Reading text |
§ §

Bayesian Neural Networks

In Neural Networks we assume we want to learn a function $f^\omega(x)$ that maps points $x$ from our input space to the output space. To do this we minimize a risk function $J(\omega)$ over our set of training pairs $\mathcal{D}=\{x_i,y_i\}_{i=1}^N$:

$$ J(\omega) = \sum_{i=1}^N err(y_i,f^\omega(x_i)) + \Omega(\omega) $$

Where $\Omega(\omega)$ is the regularization term. To minimize $J$ we use stochastic gradient descent on $\omega$, that is we randomly initialize $\omega$ and then update this value iteratively using the stochastic gradient. This will eventually give us some optimal weights $\omega^*$ that we will use to make predictions for new $x^*$ points: $f^{\omega^*}(x^*)$.

This is useful and maybe enough in many applications. However, sometimes we might want to give some uncertainty information to our predictions. One of the most formal ways to do this is by using bayesian estatistics. Bayesian estatistics + neural networks = Bayesian Neural Networks!

In Bayesian Neural Networks we assume some distribution for the conditional distrution $p(y_i \mid f^\omega(x_i))$. In the case of regression we usually use the normal distribution: $p(y_i \mid f^\omega(x_i))\sim \mathcal{N}(f^\omega(x_i),\sigma^2)$ which is equivalent to say that $y = f^\omega(x_i) + \epsilon$ with $\epsilon\sim \mathcal{N}(0,\sigma^2)$.

In classification we could set for example $p(y_i \mid f^\omega(x_i))\sim Ber(\text{sigmoid}(f^\omega(x_i)))$.

§ §

Dataset excerpts |
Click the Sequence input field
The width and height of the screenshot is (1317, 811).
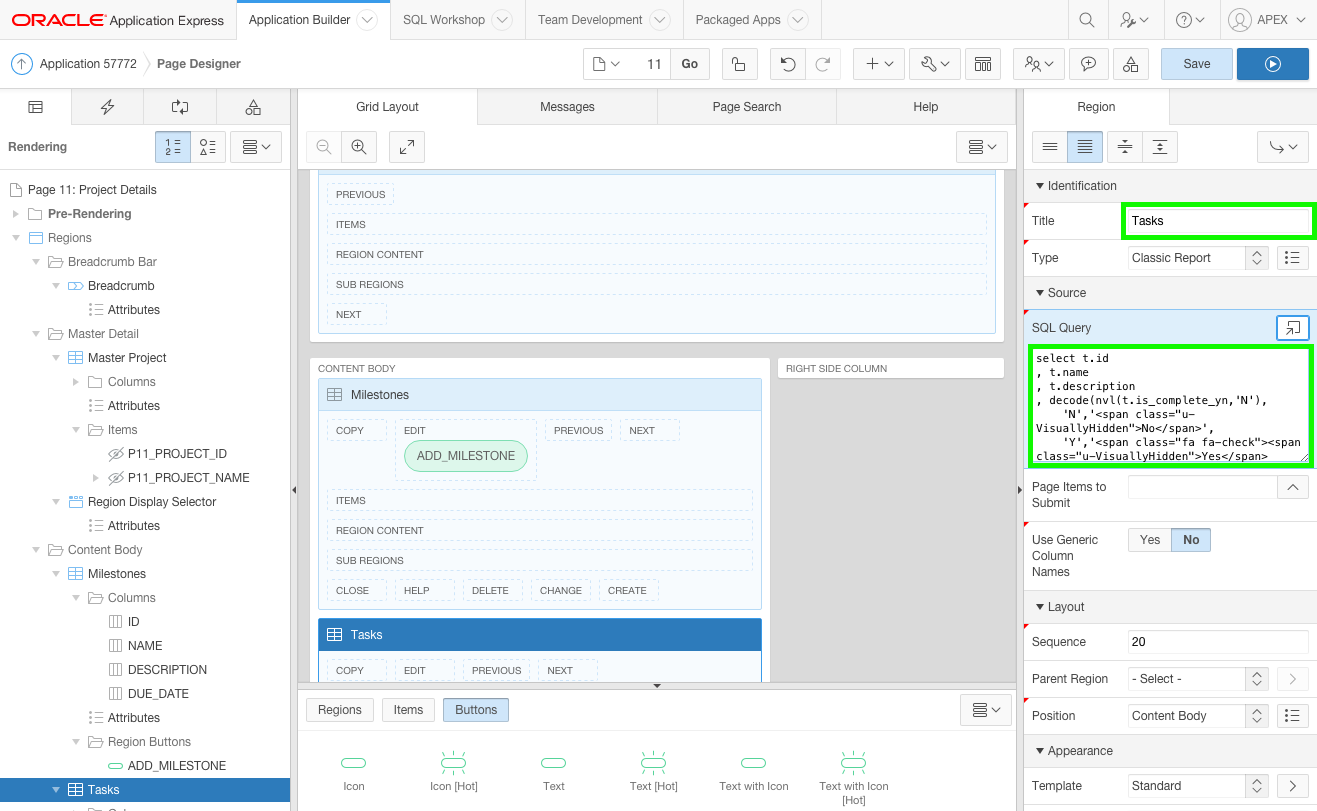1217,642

§ §

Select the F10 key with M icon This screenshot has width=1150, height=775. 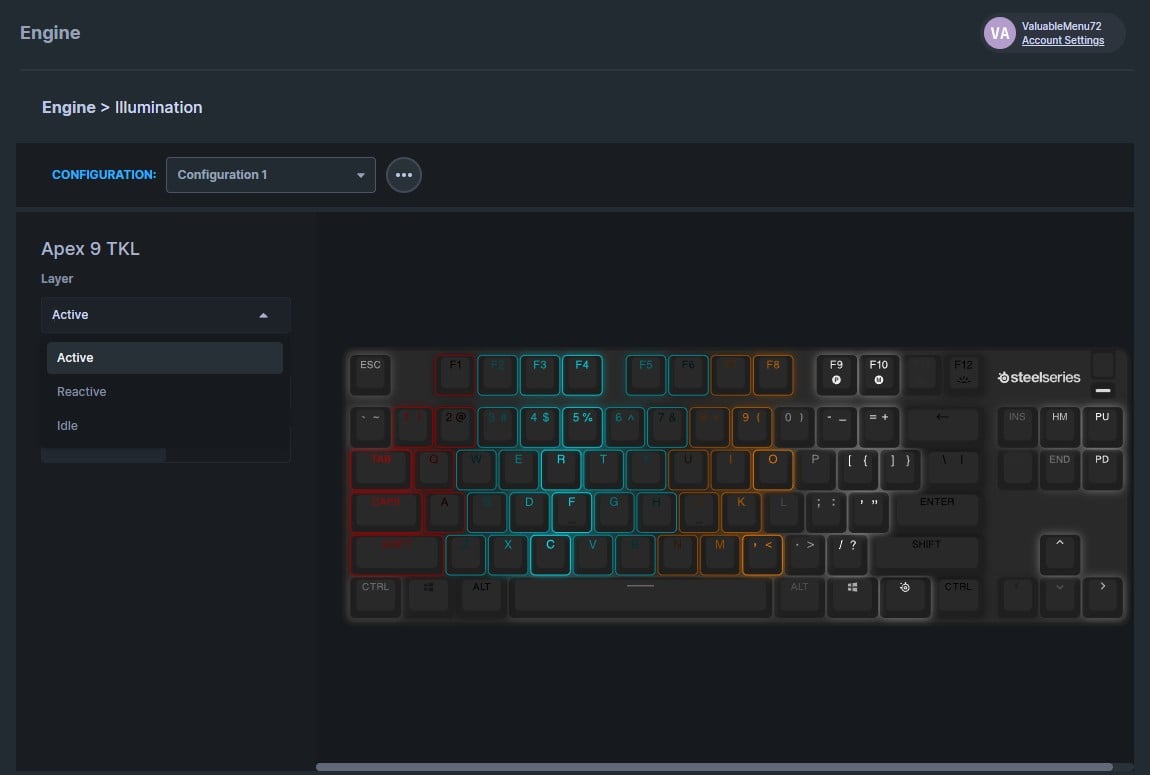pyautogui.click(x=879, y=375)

§ §

Problems |
a. Answer these questions from the text on Bayesian neural networks:
(i) What method is used to minimize the risk function J?
(ii) In regression, which distribution is usually assumed for the conditional distribution of y_i given f(x_i)?
(iii) What example distribution is suggested for classification?
b. From the text on Bayesian neural networks, extract the passage from "This is useful" to "Bayesian Neural Networks!".
None of the data is needed here.

Exercise solutions |
a.
(i) Stochastic gradient descent on ω.
(ii) The normal distribution, with mean f(x_i) and variance σ².
(iii) A Bernoulli distribution with parameter equal to the sigmoid of f(x_i).

b.
This is useful and maybe enough in many applications. However, sometimes we might want to give some uncertainty information to our predictions. One of the most formal ways to do this is by using bayesian estatistics. Bayesian estatistics + neural networks = Bayesian Neural Networks!